■ TASK PROMPT ■
Copy every line of the rows below, requests included, but scale each coordinate in the answers by 0.6 and round to whole numbers, with halves rounding up. Leave the pictures out.

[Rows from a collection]

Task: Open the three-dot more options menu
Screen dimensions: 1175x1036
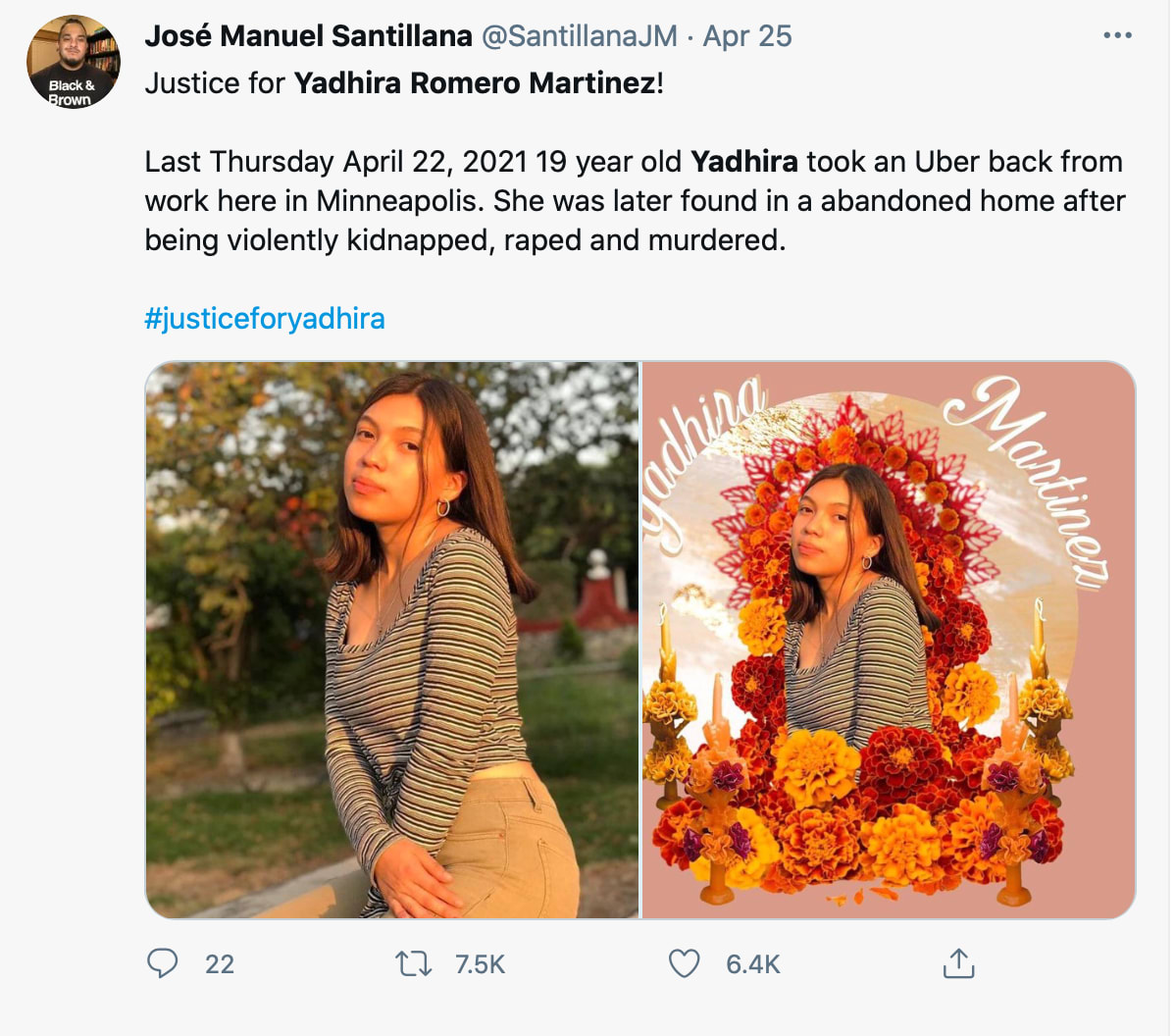Action: (x=1117, y=36)
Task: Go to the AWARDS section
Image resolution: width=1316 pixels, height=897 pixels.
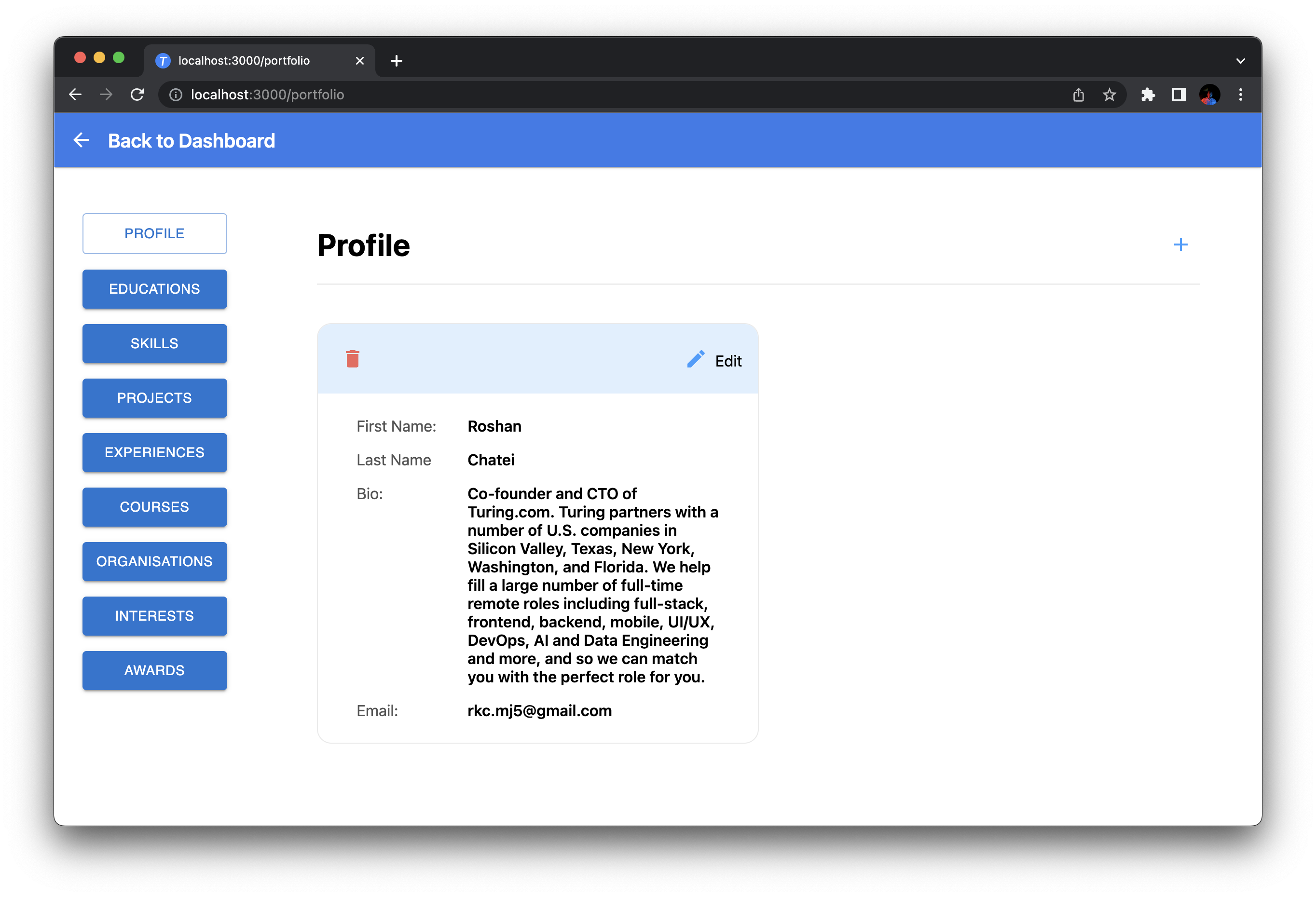Action: pos(154,671)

■ SOLUTION ■
Task: Open the three-dot more options menu
Screen dimensions: 1175x1036
Action: (x=670, y=22)
Task: Go to the AWARDS section
Image resolution: width=1316 pixels, height=897 pixels.
Action: pos(92,403)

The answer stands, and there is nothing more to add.